Tax tips for gig economy entrepreneurs and workers - IRS. "Taxpayers must report all income on their tax return unless excluded by law, whether they receive an information return such as a 1099 or not."
Treaty Tie-Breaker: Oh the Pitfalls Beware! - Virginia La Torre Jeker, Virginia - US Tax Talk. "The United States is unique in its approach to taxing individuals who are US citizens or lawful permanent residents (green card holders). Such individuals are taxed on worldwide income regardless of where they may reside. On account of this taxation approach, US citizens and green card holders who live outside of America may be subject to income tax in the US and in the foreign country of residence at the same time."
Related: Eide Bailly Global Mobility Services.
The Low-Income Taxpayer and Form 1099-K - Nicole Appleberry, Procedurally Taxing. "There will also be people caught by the new rule who didn’t think they were operating businesses at all – like the folks replacing their garage sales with Facebook Marketplace, who most certainly don’t have documentation for their basis in the items sold. Or those who had enough friends inadvertently tag the Venmos for their share of meal or gift expenses as 'goods and services' instead of 'friends and family.'"
The IRS’s Christmas Gift to Airbnb and PayPal Is a Loss for Law-Abiding Taxpayers - Daniel Hemel and Steven Rosenthal, TaxVox. "Third-party payment platforms such as Airbnb, eBay, and PayPal found a surprise gift from the Biden Administration in their Christmas stockings last month—one that likely will cost the federal government more than $1 billion this tax season. And beyond the short-term budgetary impact, it sets a terrible precedent for the future of tax enforcement."
Defending the Undertaxed Profits Rule - Robert Goulder, Allison Christians, and Tarcisio Diniz Magalhaes, Tax Notes Opinions. "So their income is a big pool and the tax revenues are a big pool, and it's not that one country has a superior claim over another. They have equal and competing claims and this is a coordinated regime."

* **Work instructions**
1. Reproduce word for word the stretch of the tax roundup that opens with the words containing "Tax tips for" and closes with "Global Mobility Services.".
2. Continue the tax roundup from its last line onward.

* **Supplied records**
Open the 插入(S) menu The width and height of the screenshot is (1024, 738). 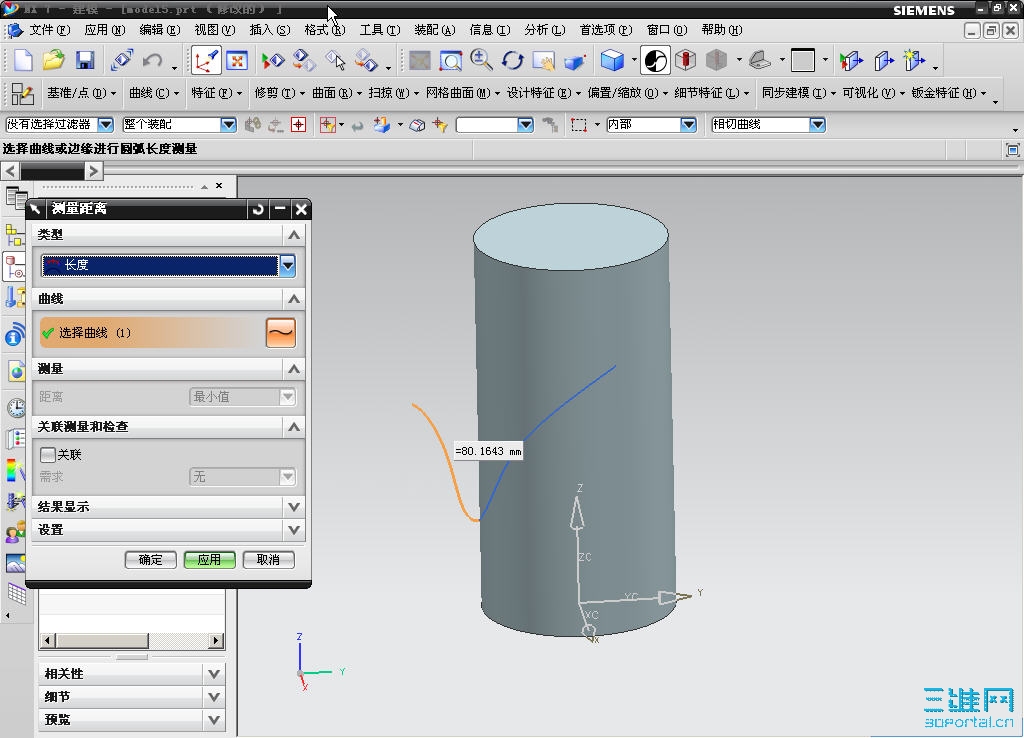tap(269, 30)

---

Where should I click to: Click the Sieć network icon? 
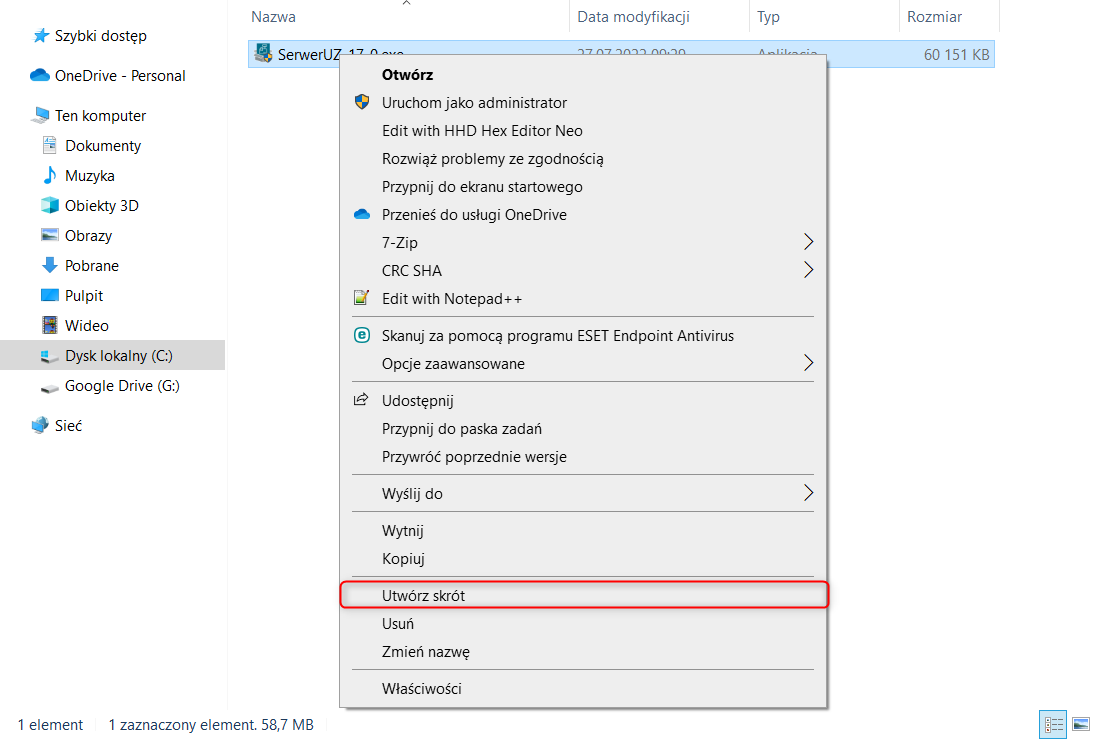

* **Responses to the exercise**
1.
Tax tips for gig economy entrepreneurs and workers - IRS. "Taxpayers must report all income on their tax return unless excluded by law, whether they receive an information return such as a 1099 or not."
Treaty Tie-Breaker: Oh the Pitfalls Beware! - Virginia La Torre Jeker, Virginia - US Tax Talk. "The United States is unique in its approach to taxing individuals who are US citizens or lawful permanent residents (green card holders). Such individuals are taxed on worldwide income regardless of where they may reside. On account of this taxation approach, US citizens and green card holders who live outside of America may be subject to income tax in the US and in the foreign country of residence at the same time."
Related: Eide Bailly Global Mobility Services.

2.
Former Portland attorney sentenced to more than eight years in federal prison for embezzling client funds - IRS (Defendant name omitted):
A former Portland attorney was sentenced to federal prison today for defrauding more than one hundred clients out of millions of dollars in insurance proceeds and using the stolen money to bankroll a lavish lifestyle.
Defendant was sentenced to 101 months in federal prison and three years' supervised release. Defendant was also ordered to pay more than $4.5 million in restitution to her victims.
101 months is over eight years, which is a pretty stern sentence. What was the crime?
According to court documents, between April 2011 and May 2019, Defendant used manipulation and deceit to systematically defraud at least 135 clients out of more than $3.8 million in insurance proceeds she held in trust on their behalf. To accomplish her scheme, Defendant stole her clients' identities, forged insurance checks made payable to them, deposited client funds into her personal bank accounts, and continually lulled clients into a false sense of hope that they would receive compensation for their injuries. Many of Defendant's victims were particularly vulnerable to her criminal behavior after sustaining serious brain and bodily injuries and never received the insurance payouts they were owed.
But as a trained legal professional, the attorney surely reported all income on timely filed tax returns?
On June 27, 2022, she pleaded guilty to one count each of mail, wire, and bank fraud; money laundering; and filing a false tax return; and two counts of aggravated identity theft.
No sugar, please. Today is National Hot Tea Day!